═════ Data provided ═════

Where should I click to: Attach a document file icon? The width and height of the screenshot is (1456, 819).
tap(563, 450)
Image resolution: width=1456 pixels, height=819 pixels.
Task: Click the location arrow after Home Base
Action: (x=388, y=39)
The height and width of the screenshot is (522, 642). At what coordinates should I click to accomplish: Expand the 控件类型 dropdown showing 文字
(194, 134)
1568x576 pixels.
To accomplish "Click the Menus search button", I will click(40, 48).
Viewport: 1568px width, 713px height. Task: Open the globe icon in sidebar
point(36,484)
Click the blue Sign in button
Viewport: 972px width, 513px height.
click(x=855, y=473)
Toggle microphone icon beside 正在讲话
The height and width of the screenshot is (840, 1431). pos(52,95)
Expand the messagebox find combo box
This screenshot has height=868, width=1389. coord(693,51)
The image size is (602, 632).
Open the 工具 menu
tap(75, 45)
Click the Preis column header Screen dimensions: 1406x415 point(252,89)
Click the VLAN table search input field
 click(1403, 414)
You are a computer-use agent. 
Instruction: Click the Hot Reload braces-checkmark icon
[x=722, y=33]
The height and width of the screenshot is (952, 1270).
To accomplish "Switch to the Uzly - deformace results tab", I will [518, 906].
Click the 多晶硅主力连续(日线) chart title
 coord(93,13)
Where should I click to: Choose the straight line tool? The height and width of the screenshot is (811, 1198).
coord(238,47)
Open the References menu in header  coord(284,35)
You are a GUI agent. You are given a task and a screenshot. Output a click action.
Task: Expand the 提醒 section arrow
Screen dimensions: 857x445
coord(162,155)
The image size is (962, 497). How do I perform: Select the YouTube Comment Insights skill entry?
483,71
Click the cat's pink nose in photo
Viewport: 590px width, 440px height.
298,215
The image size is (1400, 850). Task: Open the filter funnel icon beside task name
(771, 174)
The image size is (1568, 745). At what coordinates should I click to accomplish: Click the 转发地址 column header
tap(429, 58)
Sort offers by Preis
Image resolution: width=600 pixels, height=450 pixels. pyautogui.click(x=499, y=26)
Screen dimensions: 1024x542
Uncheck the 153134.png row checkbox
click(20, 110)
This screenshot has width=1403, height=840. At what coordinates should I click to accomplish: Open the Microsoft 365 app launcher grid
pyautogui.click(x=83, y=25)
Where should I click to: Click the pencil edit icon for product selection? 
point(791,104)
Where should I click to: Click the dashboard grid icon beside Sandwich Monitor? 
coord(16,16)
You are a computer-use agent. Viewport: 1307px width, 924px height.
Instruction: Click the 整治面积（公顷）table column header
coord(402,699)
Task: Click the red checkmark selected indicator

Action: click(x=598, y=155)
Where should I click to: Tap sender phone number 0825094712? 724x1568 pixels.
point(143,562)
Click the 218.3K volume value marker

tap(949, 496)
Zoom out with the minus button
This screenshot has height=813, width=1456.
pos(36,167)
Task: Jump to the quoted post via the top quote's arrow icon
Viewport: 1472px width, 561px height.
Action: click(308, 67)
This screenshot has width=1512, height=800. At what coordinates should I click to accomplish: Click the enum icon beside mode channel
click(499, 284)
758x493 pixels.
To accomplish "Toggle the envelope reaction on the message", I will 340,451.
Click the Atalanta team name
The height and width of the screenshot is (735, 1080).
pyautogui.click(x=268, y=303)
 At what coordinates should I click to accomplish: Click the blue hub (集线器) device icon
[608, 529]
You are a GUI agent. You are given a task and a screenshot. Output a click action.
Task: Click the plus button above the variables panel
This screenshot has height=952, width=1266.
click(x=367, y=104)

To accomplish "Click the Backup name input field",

═════

◆ **Exercise**
Print the lines above again without any change, beginning with the line that contains "The height and width of the screenshot is (522, 642)." and ending after the line that contains "coord(162,155)".

◆ **Completed exercise**
The height and width of the screenshot is (522, 642). At what coordinates should I click to accomplish: Expand the 控件类型 dropdown showing 文字
(194, 134)
1568x576 pixels.
To accomplish "Click the Menus search button", I will click(40, 48).
Viewport: 1568px width, 713px height. Task: Open the globe icon in sidebar
point(36,484)
Click the blue Sign in button
Viewport: 972px width, 513px height.
click(x=855, y=473)
Toggle microphone icon beside 正在讲话
The height and width of the screenshot is (840, 1431). pos(52,95)
Expand the messagebox find combo box
This screenshot has height=868, width=1389. coord(693,51)
The image size is (602, 632).
Open the 工具 menu
tap(75, 45)
Click the Preis column header Screen dimensions: 1406x415 point(252,89)
Click the VLAN table search input field
 click(1403, 414)
You are a computer-use agent. 
Instruction: Click the Hot Reload braces-checkmark icon
[x=722, y=33]
The height and width of the screenshot is (952, 1270).
To accomplish "Switch to the Uzly - deformace results tab", I will [518, 906].
Click the 多晶硅主力连续(日线) chart title
 coord(93,13)
Where should I click to: Choose the straight line tool? The height and width of the screenshot is (811, 1198).
coord(238,47)
Open the References menu in header  coord(284,35)
You are a GUI agent. You are given a task and a screenshot. Output a click action.
Task: Expand the 提醒 section arrow
Screen dimensions: 857x445
coord(162,155)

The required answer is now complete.